Give every entry again, exactly as it stands.

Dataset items
==============================

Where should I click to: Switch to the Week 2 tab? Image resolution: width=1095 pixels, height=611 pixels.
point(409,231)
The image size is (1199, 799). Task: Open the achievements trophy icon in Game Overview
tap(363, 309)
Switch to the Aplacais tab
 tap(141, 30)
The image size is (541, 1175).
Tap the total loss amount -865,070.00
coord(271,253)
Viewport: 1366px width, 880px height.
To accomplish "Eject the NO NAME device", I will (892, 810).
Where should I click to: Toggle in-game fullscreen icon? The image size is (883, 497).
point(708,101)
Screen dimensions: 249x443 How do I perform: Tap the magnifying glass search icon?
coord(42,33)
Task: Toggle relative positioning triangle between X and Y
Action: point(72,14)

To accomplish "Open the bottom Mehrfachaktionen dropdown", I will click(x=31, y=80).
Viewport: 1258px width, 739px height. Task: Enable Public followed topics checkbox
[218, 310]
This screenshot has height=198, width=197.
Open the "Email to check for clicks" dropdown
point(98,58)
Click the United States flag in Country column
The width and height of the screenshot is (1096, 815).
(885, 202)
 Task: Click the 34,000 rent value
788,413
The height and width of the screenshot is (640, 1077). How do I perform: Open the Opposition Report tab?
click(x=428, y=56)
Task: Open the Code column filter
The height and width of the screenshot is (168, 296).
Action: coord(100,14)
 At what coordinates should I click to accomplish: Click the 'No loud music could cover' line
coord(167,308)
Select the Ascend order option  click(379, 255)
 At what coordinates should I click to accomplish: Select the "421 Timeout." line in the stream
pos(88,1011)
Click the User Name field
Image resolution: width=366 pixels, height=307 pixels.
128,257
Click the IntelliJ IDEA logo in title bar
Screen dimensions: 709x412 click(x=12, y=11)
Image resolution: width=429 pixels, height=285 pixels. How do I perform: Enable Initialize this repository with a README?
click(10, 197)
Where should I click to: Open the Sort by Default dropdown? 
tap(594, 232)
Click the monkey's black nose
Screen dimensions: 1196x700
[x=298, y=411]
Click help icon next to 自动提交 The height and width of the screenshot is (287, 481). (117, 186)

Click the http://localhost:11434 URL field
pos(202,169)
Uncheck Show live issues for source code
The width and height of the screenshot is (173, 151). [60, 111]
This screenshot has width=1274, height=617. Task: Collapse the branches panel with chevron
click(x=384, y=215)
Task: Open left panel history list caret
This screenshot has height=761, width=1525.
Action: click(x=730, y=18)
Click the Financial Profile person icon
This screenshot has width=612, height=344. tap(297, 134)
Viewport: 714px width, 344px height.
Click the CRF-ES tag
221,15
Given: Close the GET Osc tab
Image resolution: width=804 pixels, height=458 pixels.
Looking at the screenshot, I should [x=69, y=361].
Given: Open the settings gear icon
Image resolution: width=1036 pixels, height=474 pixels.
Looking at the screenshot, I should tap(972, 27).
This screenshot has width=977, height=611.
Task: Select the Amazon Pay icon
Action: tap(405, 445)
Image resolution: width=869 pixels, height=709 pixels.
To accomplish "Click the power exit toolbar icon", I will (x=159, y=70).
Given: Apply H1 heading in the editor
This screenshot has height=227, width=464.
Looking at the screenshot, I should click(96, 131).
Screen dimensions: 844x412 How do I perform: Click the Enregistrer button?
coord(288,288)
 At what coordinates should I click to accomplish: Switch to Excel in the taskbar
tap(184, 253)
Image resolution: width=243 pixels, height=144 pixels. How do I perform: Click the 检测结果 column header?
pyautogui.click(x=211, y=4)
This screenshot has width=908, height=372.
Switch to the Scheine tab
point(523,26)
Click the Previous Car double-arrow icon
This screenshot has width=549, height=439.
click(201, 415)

==============================

WORKED SOLUTION >>
Where should I click to: Switch to the Week 2 tab? Image resolution: width=1095 pixels, height=611 pixels.
point(409,231)
The image size is (1199, 799). Task: Open the achievements trophy icon in Game Overview
tap(363, 309)
Switch to the Aplacais tab
 tap(141, 30)
The image size is (541, 1175).
Tap the total loss amount -865,070.00
coord(271,253)
Viewport: 1366px width, 880px height.
To accomplish "Eject the NO NAME device", I will (892, 810).
Where should I click to: Toggle in-game fullscreen icon? The image size is (883, 497).
point(708,101)
Screen dimensions: 249x443 How do I perform: Tap the magnifying glass search icon?
coord(42,33)
Task: Toggle relative positioning triangle between X and Y
Action: point(72,14)

To accomplish "Open the bottom Mehrfachaktionen dropdown", I will click(x=31, y=80).
Viewport: 1258px width, 739px height. Task: Enable Public followed topics checkbox
[218, 310]
This screenshot has height=198, width=197.
Open the "Email to check for clicks" dropdown
point(98,58)
Click the United States flag in Country column
The width and height of the screenshot is (1096, 815).
(885, 202)
 Task: Click the 34,000 rent value
788,413
The height and width of the screenshot is (640, 1077). How do I perform: Open the Opposition Report tab?
click(x=428, y=56)
Task: Open the Code column filter
The height and width of the screenshot is (168, 296).
Action: coord(100,14)
 At what coordinates should I click to accomplish: Click the 'No loud music could cover' line
coord(167,308)
Select the Ascend order option  click(379, 255)
 At what coordinates should I click to accomplish: Select the "421 Timeout." line in the stream
pos(88,1011)
Click the User Name field
Image resolution: width=366 pixels, height=307 pixels.
128,257
Click the IntelliJ IDEA logo in title bar
Screen dimensions: 709x412 click(x=12, y=11)
Image resolution: width=429 pixels, height=285 pixels. How do I perform: Enable Initialize this repository with a README?
click(10, 197)
Where should I click to: Open the Sort by Default dropdown? 
tap(594, 232)
Click the monkey's black nose
Screen dimensions: 1196x700
[x=298, y=411]
Click help icon next to 自动提交 The height and width of the screenshot is (287, 481). (117, 186)

Click the http://localhost:11434 URL field
pos(202,169)
Uncheck Show live issues for source code
The width and height of the screenshot is (173, 151). [60, 111]
This screenshot has width=1274, height=617. Task: Collapse the branches panel with chevron
click(x=384, y=215)
Task: Open left panel history list caret
This screenshot has height=761, width=1525.
Action: click(x=730, y=18)
Click the Financial Profile person icon
This screenshot has width=612, height=344. tap(297, 134)
Viewport: 714px width, 344px height.
Click the CRF-ES tag
221,15
Given: Close the GET Osc tab
Image resolution: width=804 pixels, height=458 pixels.
Looking at the screenshot, I should [x=69, y=361].
Given: Open the settings gear icon
Image resolution: width=1036 pixels, height=474 pixels.
Looking at the screenshot, I should tap(972, 27).
This screenshot has width=977, height=611.
Task: Select the Amazon Pay icon
Action: tap(405, 445)
Image resolution: width=869 pixels, height=709 pixels.
To accomplish "Click the power exit toolbar icon", I will (x=159, y=70).
Given: Apply H1 heading in the editor
This screenshot has height=227, width=464.
Looking at the screenshot, I should click(96, 131).
Screen dimensions: 844x412 How do I perform: Click the Enregistrer button?
coord(288,288)
 At what coordinates should I click to accomplish: Switch to Excel in the taskbar
tap(184, 253)
Image resolution: width=243 pixels, height=144 pixels. How do I perform: Click the 检测结果 column header?
pyautogui.click(x=211, y=4)
This screenshot has width=908, height=372.
Switch to the Scheine tab
point(523,26)
Click the Previous Car double-arrow icon
This screenshot has width=549, height=439.
click(201, 415)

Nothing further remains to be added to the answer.